Source: vignettes/articles/climate.Rmd
climate.Rmd

Science

Hector is an open source, object-oriented, simple global climate carbon-cycle model. Greenhouse gases (GHGs) and aerosols are emitted into the atmosphere, where the GHGs accumulate. The GHG concentrations and aerosol emissions impact the Earth’s radiative forcing budget. Hector’s temperature component (which is based on DOECLIM1, a diffusion ocean-energy balance) uses total radiative forcing to calculate mean global air temperature from sea-surface and land-surface temperature anomalies. Hector returns global mean air surface temperate (GMAT), land surface temperature, and ocean surface temperature which can be used to calculate global mean surface temperature (see here for more details). DOECLIM simulates the different rates of warming over land and ocean surfaces global mean surface temperature, meaning that the land-ocean warming ratio is an emergent property of Hector. However, users do have the option to provide a land-ocean warming ratio to be used in place of DOECLIM’s internal calculations (see here for an example and more details about this feature).

Implementation

  1. Emissions are read into Hector by their Hector components where they are prepared to be passed to the forcing_component.
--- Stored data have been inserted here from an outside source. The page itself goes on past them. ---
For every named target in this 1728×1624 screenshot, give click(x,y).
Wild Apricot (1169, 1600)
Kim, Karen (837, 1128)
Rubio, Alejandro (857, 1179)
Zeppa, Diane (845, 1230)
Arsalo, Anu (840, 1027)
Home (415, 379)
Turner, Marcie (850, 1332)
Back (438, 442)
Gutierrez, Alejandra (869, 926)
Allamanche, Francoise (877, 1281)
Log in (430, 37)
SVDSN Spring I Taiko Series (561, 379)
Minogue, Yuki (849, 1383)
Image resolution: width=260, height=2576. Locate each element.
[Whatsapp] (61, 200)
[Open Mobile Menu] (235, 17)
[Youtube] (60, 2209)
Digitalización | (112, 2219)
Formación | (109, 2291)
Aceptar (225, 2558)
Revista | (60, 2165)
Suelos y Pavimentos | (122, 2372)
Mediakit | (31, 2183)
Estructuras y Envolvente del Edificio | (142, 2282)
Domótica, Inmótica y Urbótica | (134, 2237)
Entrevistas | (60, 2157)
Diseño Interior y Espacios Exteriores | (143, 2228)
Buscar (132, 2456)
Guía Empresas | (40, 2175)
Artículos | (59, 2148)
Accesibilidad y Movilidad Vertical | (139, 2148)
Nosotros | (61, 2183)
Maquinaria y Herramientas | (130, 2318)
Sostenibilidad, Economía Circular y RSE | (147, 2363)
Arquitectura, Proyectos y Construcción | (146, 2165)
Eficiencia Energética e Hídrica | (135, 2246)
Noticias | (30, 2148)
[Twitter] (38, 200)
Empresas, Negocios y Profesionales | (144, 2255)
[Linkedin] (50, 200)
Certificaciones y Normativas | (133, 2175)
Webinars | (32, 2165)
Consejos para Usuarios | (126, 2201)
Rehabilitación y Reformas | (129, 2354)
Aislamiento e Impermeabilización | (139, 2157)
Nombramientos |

For example, black carbon (BC) emissions are read into Hector by the bc_component whereas methane emissions are read in by ch4_component. The aerosol components (bc_component,oc_component, so2_component, and nh3_component) can directly pass the emissions to the forcing_component whereas GHG emissions such as methane must first be converted to concentrations.
  2. Effective radiative forcing for each GHG concentration and aerosol is calculated based the IPCC AR62. Additional sources of radiative forcing such changes in land albedo and volcanoes are added together to determine the total change in radiative forcing within the forcing_component.
  3. The forcing_component passes total radiative forcing to the temperature_component where DOECLIM3, a diffusion ocean-energy balance model, determines how the change in Earth’s radiative forcing budget manifests as changes in mean global air temperature from sea-surface and land-surface temperature anomalies.

Important note: for atmospheric CO2, the carbon cycle must be solved before Hector is able to calculate radiative forcing from CO2 because the temperature effects from CO2 are lagged in time.